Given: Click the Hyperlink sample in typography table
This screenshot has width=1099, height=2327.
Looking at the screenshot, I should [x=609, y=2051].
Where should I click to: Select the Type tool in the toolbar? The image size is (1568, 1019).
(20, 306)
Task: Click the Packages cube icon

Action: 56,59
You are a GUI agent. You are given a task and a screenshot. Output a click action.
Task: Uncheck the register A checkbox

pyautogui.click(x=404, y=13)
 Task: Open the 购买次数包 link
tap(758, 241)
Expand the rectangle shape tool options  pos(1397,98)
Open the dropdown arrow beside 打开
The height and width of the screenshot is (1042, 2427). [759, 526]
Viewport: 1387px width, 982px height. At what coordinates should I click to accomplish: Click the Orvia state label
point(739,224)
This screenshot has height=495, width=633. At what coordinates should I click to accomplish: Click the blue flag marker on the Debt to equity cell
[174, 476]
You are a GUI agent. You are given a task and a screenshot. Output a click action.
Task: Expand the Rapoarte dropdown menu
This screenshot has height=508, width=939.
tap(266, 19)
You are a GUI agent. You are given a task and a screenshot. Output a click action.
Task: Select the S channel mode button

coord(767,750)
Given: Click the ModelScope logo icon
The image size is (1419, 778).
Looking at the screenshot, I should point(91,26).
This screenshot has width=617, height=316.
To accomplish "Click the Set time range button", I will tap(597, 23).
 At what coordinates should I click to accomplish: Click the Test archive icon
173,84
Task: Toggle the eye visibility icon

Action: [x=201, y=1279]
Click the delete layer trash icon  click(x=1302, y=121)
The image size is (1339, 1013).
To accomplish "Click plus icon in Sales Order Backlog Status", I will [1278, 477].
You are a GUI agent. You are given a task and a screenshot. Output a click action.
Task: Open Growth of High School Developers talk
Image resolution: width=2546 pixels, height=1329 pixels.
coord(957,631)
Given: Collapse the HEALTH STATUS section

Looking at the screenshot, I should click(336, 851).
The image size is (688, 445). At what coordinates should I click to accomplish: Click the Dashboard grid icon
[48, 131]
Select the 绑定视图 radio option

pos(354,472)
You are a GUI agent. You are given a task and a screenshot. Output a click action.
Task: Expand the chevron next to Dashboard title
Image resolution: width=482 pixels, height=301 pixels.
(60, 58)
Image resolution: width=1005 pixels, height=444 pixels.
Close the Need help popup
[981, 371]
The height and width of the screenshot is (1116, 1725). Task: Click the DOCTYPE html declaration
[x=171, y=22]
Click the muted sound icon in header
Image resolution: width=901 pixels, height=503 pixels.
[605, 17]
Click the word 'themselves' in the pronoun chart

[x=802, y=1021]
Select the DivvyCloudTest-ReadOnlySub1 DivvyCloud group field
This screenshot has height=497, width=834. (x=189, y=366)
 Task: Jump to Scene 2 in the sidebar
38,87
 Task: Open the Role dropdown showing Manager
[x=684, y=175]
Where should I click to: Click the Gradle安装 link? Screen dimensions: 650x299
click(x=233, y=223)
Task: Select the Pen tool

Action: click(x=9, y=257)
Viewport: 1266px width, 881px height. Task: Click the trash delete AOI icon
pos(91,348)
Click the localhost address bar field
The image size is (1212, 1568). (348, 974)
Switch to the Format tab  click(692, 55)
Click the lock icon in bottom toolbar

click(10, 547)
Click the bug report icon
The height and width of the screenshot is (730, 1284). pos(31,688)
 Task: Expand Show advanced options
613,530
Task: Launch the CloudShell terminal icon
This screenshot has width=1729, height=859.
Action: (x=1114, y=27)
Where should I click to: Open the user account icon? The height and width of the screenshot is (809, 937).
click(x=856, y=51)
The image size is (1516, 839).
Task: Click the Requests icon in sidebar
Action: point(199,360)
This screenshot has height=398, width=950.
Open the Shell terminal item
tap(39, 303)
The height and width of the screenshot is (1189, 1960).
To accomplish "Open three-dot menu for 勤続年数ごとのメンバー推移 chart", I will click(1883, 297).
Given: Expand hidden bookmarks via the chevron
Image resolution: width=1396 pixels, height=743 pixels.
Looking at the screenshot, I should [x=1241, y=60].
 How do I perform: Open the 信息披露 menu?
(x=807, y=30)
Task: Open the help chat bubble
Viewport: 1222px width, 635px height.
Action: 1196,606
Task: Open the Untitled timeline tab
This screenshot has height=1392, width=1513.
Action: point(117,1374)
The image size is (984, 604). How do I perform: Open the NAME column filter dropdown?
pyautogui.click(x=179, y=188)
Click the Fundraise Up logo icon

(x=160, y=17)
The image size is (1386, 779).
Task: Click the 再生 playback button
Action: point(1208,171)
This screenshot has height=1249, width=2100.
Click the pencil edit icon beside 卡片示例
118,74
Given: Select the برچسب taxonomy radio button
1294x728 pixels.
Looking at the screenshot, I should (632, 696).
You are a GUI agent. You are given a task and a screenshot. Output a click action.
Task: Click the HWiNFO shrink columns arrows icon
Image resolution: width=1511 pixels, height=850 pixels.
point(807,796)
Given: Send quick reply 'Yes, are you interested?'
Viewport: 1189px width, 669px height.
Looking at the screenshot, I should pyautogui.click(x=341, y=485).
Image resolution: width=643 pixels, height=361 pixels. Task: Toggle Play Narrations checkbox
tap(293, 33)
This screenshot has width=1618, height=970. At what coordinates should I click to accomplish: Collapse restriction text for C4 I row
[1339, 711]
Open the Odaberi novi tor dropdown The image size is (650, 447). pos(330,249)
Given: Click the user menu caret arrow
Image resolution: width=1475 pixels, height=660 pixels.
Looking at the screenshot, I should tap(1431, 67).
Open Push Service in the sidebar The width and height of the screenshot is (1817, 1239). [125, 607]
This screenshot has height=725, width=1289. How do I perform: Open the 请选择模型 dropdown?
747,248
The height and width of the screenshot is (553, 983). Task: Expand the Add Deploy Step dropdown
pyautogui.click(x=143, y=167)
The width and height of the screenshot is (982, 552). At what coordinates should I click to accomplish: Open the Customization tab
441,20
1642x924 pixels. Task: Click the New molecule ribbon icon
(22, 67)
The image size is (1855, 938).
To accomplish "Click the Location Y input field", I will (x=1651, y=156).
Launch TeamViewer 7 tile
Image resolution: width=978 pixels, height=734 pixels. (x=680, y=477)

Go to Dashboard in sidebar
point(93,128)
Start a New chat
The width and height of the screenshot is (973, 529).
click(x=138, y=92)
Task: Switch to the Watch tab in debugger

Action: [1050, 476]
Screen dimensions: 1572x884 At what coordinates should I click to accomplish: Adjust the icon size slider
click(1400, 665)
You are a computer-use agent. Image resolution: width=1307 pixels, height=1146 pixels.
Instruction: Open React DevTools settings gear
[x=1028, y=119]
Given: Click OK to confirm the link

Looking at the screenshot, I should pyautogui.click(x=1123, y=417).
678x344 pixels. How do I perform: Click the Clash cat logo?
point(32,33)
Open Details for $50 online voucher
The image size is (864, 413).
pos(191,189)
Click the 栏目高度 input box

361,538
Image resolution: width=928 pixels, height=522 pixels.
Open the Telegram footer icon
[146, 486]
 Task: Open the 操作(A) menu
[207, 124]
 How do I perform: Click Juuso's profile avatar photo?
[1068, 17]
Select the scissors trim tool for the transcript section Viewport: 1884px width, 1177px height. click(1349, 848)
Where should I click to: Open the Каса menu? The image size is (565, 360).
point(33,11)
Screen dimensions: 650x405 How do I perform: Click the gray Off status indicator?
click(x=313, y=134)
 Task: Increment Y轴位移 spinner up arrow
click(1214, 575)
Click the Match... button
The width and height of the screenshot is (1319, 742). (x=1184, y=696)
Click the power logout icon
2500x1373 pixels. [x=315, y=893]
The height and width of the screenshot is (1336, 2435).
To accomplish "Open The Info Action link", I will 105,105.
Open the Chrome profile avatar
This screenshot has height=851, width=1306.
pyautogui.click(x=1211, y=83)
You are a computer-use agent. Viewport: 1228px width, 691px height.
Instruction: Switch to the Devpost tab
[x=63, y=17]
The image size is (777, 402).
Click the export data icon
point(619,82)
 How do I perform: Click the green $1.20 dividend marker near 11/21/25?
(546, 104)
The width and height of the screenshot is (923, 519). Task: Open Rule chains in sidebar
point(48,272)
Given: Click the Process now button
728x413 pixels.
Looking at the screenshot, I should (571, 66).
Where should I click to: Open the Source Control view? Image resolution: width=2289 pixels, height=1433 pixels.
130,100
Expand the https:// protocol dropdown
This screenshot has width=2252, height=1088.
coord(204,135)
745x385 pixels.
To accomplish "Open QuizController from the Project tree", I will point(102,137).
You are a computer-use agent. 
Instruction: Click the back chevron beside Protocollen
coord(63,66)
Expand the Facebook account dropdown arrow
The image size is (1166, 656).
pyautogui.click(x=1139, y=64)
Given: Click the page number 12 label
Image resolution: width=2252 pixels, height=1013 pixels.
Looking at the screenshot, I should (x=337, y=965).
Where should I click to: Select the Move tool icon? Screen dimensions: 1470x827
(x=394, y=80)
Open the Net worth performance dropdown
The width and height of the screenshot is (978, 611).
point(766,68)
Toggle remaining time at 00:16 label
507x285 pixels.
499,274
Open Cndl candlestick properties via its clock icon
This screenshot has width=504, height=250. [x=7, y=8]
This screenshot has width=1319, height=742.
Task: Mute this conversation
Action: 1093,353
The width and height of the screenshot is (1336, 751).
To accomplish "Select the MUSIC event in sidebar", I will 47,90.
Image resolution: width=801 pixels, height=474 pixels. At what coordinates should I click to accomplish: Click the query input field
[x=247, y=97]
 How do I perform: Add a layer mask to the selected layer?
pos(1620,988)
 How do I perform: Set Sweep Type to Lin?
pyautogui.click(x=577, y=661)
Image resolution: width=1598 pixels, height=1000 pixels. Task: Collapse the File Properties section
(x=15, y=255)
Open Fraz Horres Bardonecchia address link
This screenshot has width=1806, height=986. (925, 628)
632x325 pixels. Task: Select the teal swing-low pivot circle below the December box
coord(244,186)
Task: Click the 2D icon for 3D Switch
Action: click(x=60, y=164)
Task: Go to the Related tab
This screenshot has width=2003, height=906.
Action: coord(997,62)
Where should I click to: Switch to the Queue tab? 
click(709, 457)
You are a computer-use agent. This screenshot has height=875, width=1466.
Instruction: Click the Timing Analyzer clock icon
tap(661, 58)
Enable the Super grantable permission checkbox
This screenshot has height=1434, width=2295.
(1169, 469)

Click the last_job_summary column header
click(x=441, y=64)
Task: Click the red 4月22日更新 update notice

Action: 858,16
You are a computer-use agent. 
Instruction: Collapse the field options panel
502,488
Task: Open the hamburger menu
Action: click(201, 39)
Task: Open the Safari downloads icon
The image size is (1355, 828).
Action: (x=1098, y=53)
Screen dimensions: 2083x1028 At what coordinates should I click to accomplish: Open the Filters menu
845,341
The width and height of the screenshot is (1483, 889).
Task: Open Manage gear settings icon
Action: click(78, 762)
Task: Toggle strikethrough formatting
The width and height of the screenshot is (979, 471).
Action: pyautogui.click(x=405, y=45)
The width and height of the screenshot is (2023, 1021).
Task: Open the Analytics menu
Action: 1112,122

» Exercise aim:
Among the lines above, find the ones containing "computer" and copy them.

» Answer:
You are a computer-use agent. Image resolution: width=1307 pixels, height=1146 pixels.
You are a computer-use agent. Viewport: 1228px width, 691px height.
You are a computer-use agent. 
You are a computer-use agent. This screenshot has height=875, width=1466.
You are a computer-use agent. 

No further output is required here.